The number needed is how many lines of the data hold the string "agent". Give that number and nothing more.
++++++
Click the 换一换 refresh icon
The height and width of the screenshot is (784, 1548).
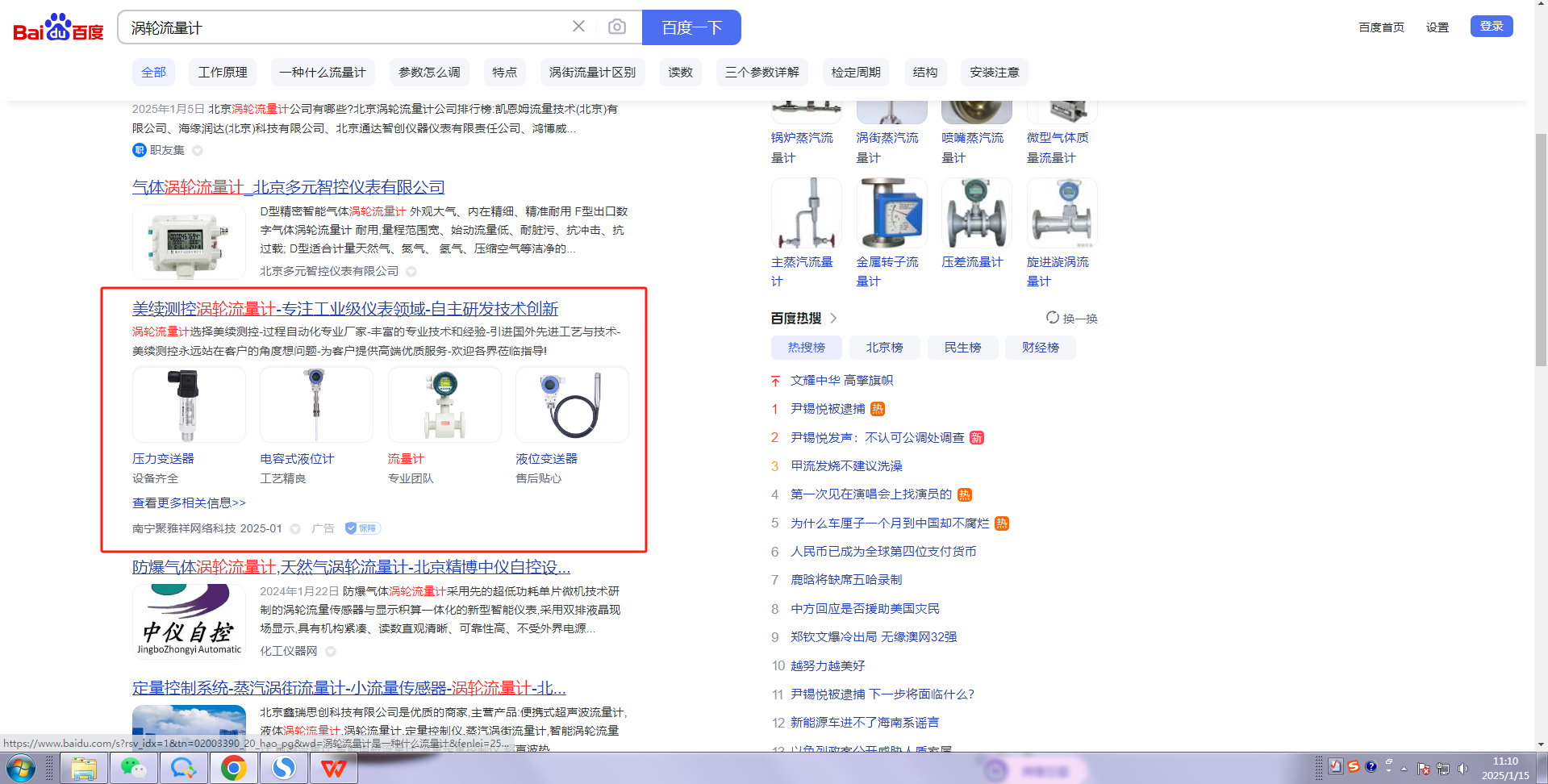[x=1053, y=318]
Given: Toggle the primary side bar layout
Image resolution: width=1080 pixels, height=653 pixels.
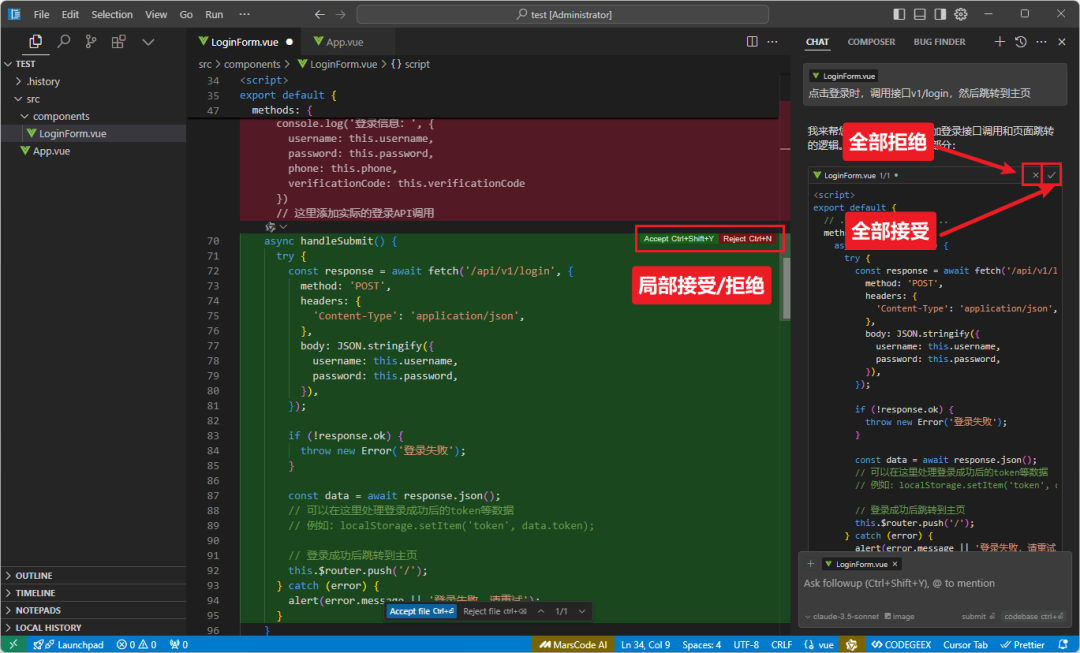Looking at the screenshot, I should (899, 14).
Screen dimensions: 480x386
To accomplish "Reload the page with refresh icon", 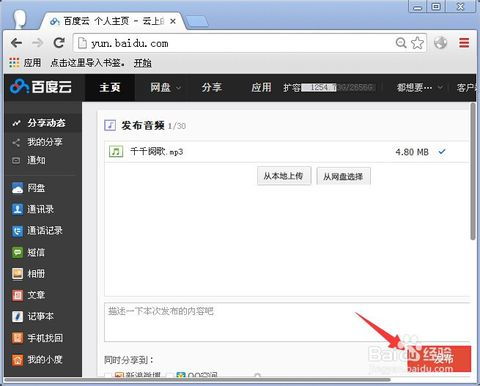I will pyautogui.click(x=59, y=43).
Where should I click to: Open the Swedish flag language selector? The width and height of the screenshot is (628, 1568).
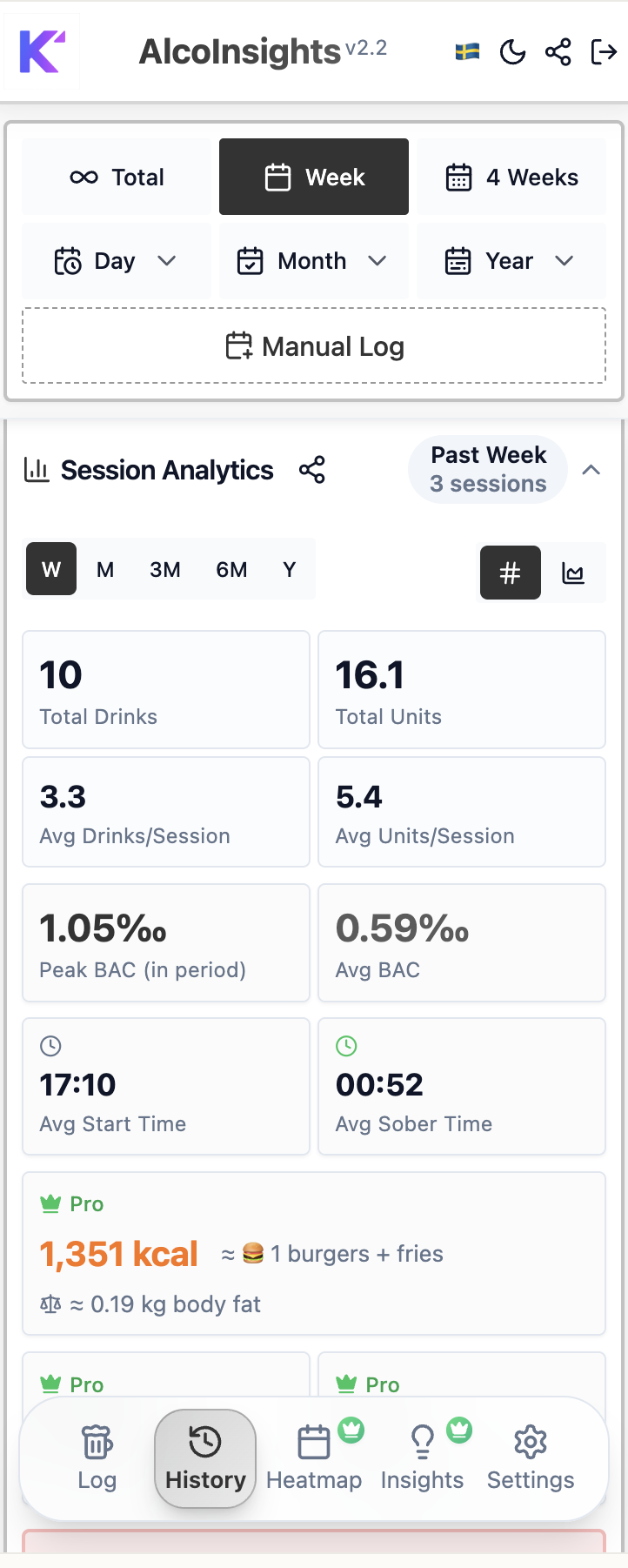click(x=465, y=51)
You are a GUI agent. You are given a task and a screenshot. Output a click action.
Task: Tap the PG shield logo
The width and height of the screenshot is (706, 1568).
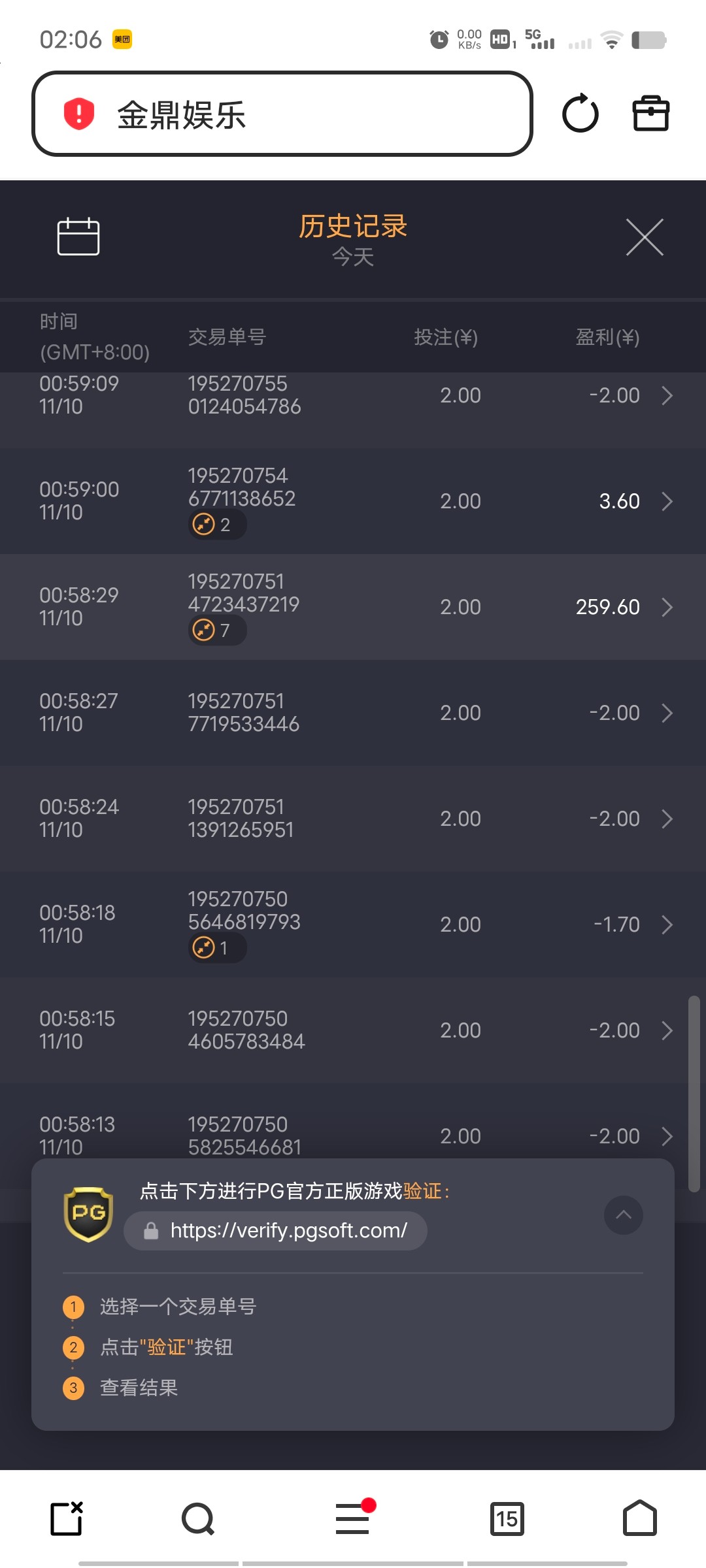pyautogui.click(x=88, y=1214)
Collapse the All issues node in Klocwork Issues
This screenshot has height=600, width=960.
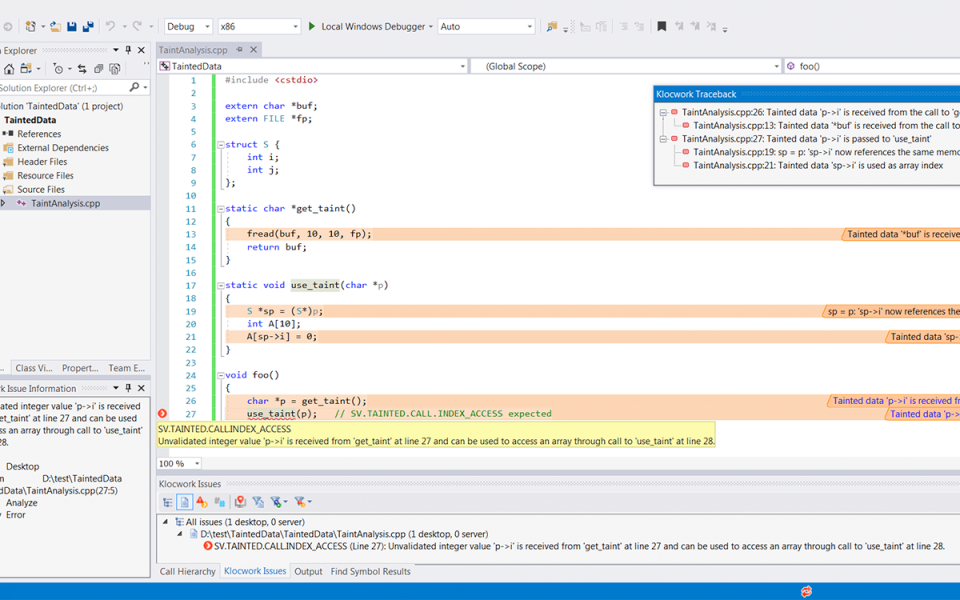click(x=165, y=521)
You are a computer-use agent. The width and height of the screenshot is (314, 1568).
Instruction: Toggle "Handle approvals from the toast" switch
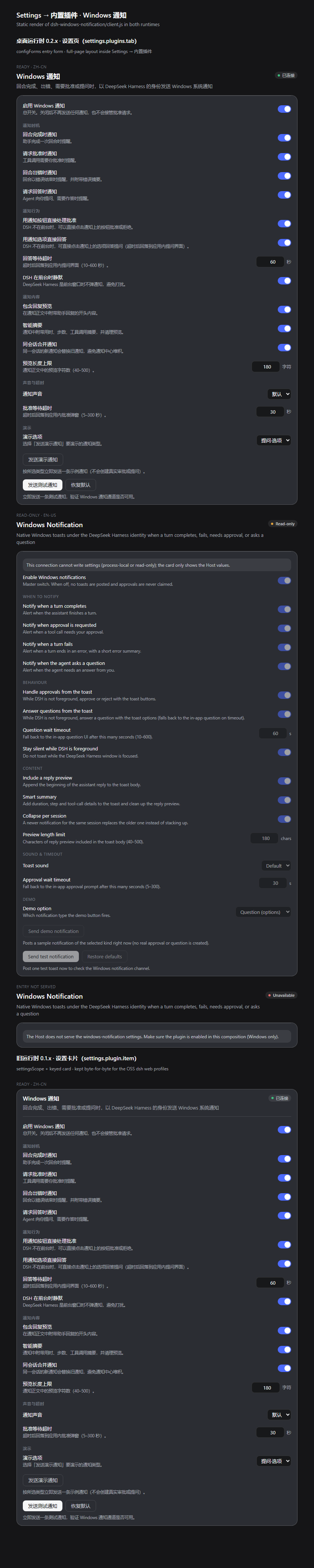284,695

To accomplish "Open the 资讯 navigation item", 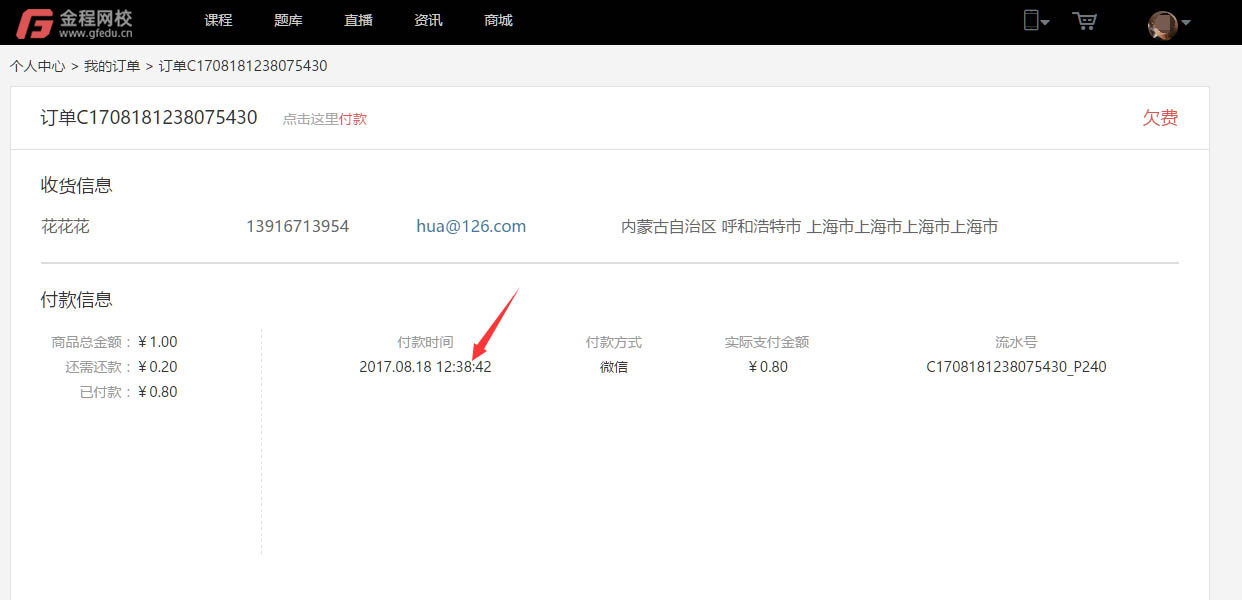I will point(428,21).
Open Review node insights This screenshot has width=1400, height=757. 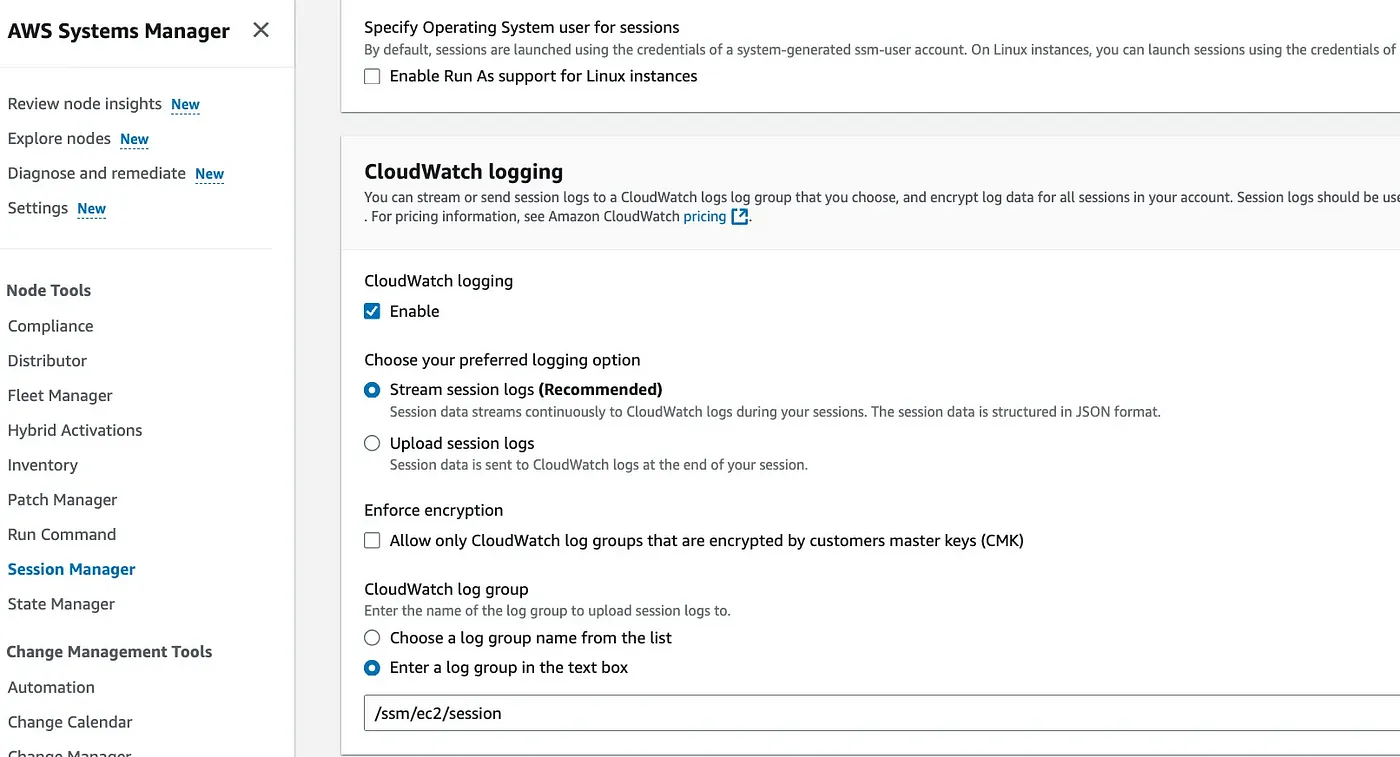tap(83, 104)
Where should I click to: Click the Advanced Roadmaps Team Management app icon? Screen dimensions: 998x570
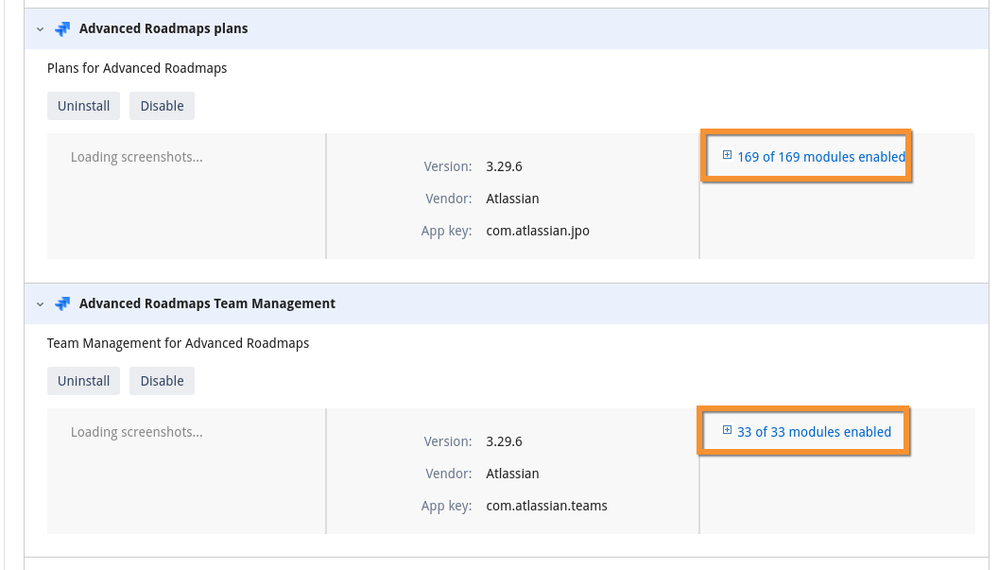(x=63, y=304)
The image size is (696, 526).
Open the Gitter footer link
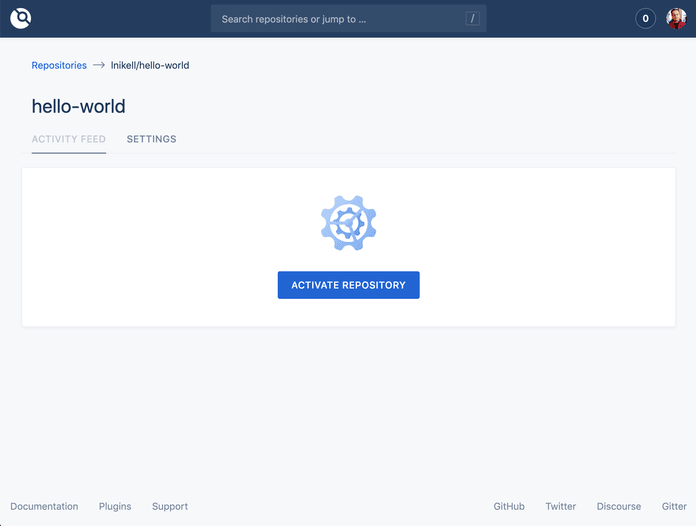pyautogui.click(x=674, y=506)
++++++
> [Exercise solution]: 2